= PROVIDED DATA =
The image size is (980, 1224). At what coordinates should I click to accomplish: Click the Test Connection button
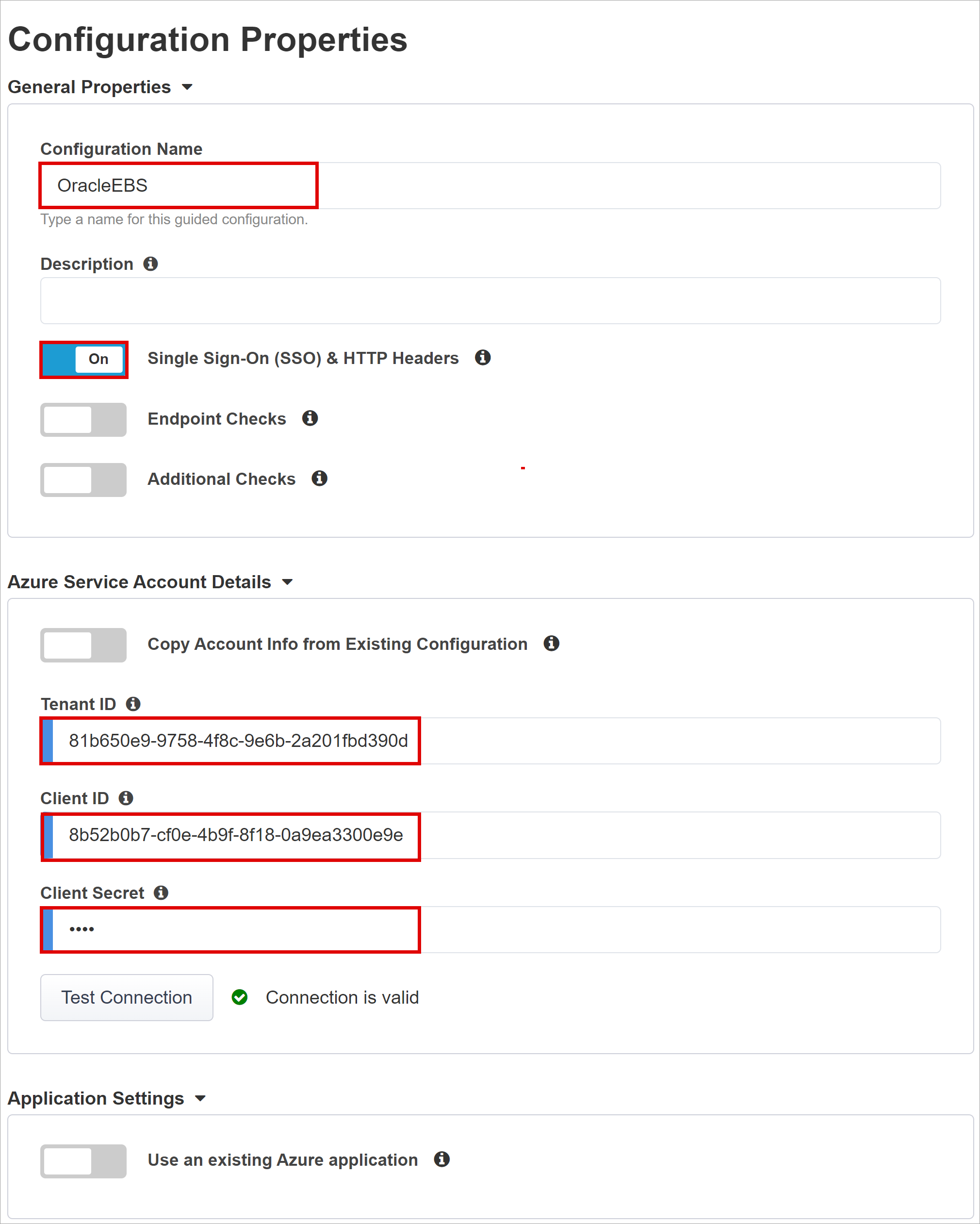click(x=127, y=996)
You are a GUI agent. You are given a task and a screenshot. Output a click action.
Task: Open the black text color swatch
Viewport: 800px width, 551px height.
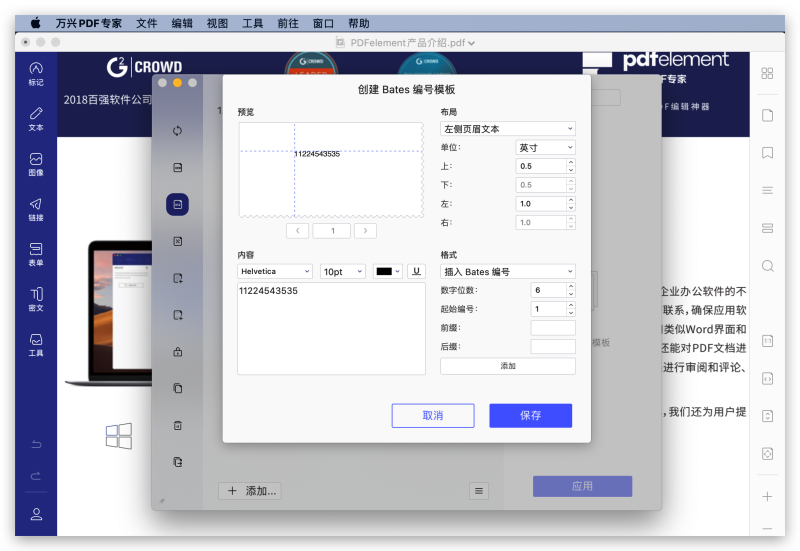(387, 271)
==
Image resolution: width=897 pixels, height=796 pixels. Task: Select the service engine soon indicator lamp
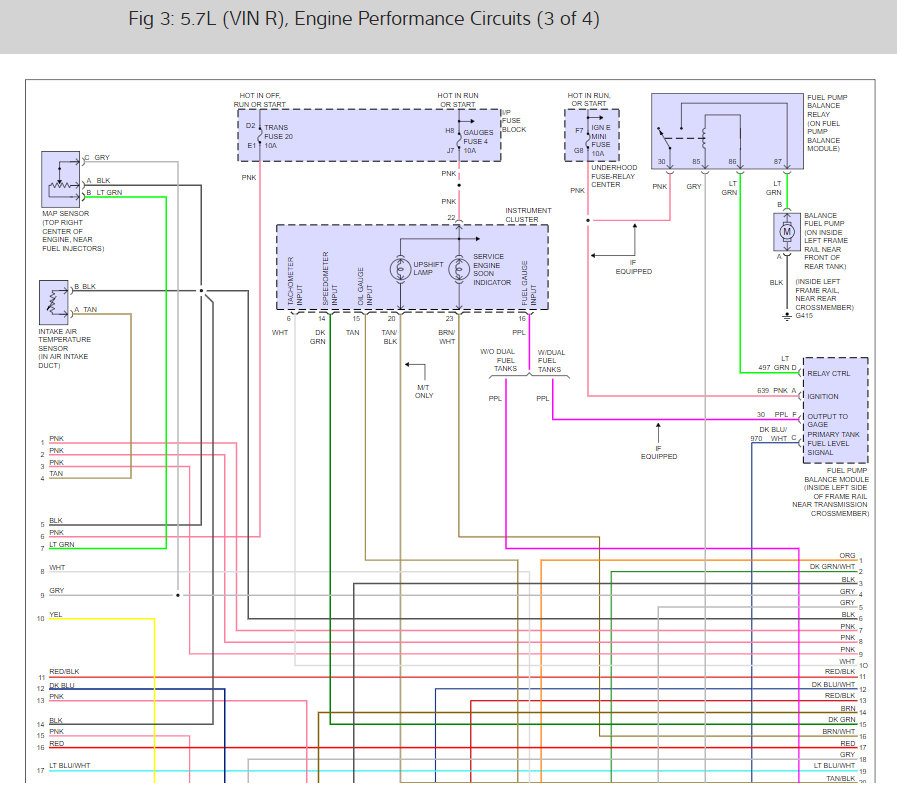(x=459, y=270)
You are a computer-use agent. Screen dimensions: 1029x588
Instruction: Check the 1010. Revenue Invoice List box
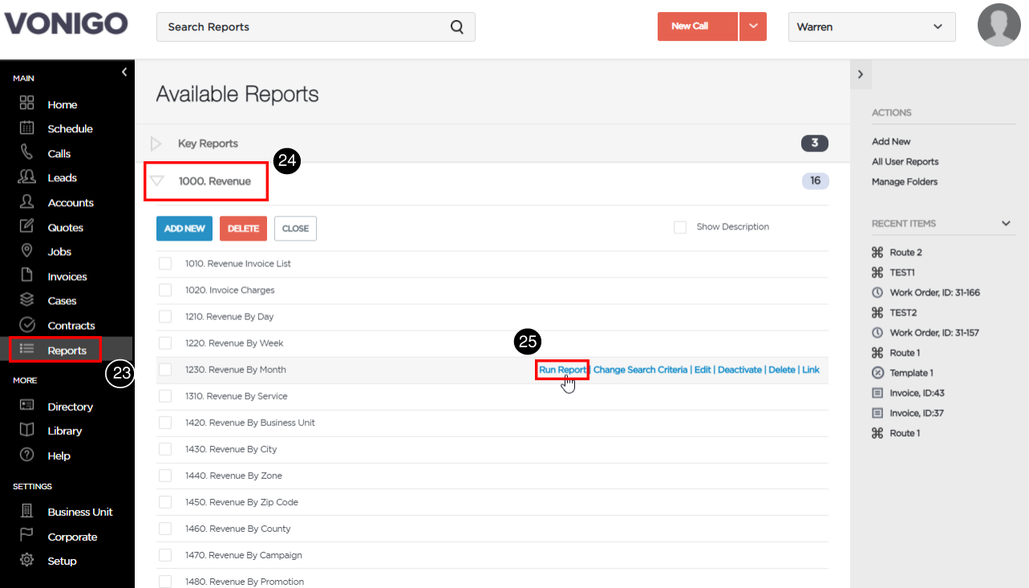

= ABOUT THIS EXERCISE =
For the listing above, identify each line bearing "agent".

= EXERCISE OUTPUT =
You are a GUI agent. You are given a task and a screenshot. Output a click action.
You are a computer-use agent. Screen dimensions: 1029x588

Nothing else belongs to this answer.